LE SALUT DU RICHE
Bon nombre de chrétiens aisés sont agacés par cette «mode» qui s’est installée dans l’Église de parler beaucoup des pauvres. Ils ne comprennent pas que l’Évangile ne soit une bonne nouvelle que pour eux. Et donc qu’il ne puisse être une Bonne Nouvelle que pour eux. Et donc qu’il ne puisse être entendu par les riches que comme une menace pour leurs intérêts et comme une attaque contre leur richesse.
Il leur semble que tout cela n’est que démagogie de bas étage, idéologisation illégitime de l’Évangile et, en somme, «politique de gauche». Car, voyons: Jésus ne s’adressait-il pas à tous de manière égale? N’accueillait-il pas les pauvres et les riches avec le même amour? N’offrait-il pas le salut à tous?
Certes, Jésus s’adresse à tous en leur offrant le salut. Mais pas de la même manière. Et, en particulier, il s’approche des riches pour les « sauver » avant tout de leurs richesses.

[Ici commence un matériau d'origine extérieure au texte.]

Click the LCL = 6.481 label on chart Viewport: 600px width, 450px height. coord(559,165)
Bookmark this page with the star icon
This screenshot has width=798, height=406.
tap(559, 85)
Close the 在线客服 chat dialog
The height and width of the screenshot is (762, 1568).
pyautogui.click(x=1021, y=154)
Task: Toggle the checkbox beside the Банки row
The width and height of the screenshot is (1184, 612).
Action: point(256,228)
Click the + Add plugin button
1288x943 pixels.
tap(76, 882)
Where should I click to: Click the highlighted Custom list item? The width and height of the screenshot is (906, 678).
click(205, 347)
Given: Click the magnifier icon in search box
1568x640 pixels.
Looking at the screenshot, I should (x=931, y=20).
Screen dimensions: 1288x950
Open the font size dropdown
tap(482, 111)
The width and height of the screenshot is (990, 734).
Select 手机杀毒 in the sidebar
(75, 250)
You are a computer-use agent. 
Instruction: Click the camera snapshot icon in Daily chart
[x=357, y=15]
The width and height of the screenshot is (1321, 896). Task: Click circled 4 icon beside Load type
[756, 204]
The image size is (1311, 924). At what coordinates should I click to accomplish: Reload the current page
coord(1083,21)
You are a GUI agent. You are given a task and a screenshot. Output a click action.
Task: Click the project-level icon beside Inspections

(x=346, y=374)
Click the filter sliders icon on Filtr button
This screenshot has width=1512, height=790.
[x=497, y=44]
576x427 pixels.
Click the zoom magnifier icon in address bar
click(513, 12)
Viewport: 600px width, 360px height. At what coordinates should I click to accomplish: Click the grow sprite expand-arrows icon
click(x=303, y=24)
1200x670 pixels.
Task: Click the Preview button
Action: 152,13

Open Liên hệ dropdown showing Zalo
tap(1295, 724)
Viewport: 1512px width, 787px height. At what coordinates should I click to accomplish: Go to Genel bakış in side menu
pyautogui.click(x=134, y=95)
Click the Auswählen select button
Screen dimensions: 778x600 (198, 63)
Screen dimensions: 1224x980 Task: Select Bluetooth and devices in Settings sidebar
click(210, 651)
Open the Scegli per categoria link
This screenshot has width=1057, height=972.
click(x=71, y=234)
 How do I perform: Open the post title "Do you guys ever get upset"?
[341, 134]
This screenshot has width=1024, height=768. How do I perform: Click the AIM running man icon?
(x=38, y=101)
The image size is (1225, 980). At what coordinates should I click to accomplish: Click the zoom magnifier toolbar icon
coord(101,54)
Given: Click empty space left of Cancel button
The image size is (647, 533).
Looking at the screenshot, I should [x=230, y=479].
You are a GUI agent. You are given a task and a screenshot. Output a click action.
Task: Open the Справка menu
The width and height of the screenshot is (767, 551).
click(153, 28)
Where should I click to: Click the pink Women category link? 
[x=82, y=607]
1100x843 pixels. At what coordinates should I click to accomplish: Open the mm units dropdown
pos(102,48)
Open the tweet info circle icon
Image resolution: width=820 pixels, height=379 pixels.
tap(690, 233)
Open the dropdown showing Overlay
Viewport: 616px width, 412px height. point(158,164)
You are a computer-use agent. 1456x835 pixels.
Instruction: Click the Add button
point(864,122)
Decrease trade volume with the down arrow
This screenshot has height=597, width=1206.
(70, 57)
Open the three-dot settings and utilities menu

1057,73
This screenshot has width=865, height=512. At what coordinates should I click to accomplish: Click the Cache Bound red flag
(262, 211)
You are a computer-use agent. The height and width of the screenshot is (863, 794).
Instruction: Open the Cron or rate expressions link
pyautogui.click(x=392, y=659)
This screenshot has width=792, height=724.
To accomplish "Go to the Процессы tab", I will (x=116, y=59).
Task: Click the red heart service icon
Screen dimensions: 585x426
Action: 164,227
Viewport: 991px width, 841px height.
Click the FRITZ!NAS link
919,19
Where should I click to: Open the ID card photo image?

À Jéricho, Jésus se fait inviter dans la maison d’un homme riche. L’homme le reçoit avec joie. Il est honoré d’accueillir le Maître de Nazareth. En rencontrant Jésus et en écoutant son message, l’homme riche change. Il découvre que l’important n’est pas d’amasser, mais de partager, et il décide de donner la moitié de ses biens aux pauvres. Il découvre qu’il doit rendre justice à ceux qu’il a volés et s’engage à les rembourser intégralement. Ce n’est qu’à ce moment-là que Jésus proclame: «Aujourd’hui, le salut est entré dans cette maison».
Le riche n’a d’autre moyen de salut que de partager ce qu’il possède avec les pauvres dans le besoin. C’est le seul «investissement chrétiennement rentable» qu’il puisse faire avec ses biens.
La raison en est simple. Un monde plus fraternel n’est pas possible si les riches ne changent pas d’attitude et n’acceptent pas de réduire leurs biens au profit de ceux qui sont appauvris par le système économique actuel.
C’est la voie du salut offerte aux riches. «Ils ne peuvent être aidés que lorsqu’ils reconnaissent leur propre pauvreté et sont prêts à entrer dans la communauté des pauvres, surtout ceux qu’ils ont eux-mêmes réduits à la misère par la violence» (Jürgen Moltmann).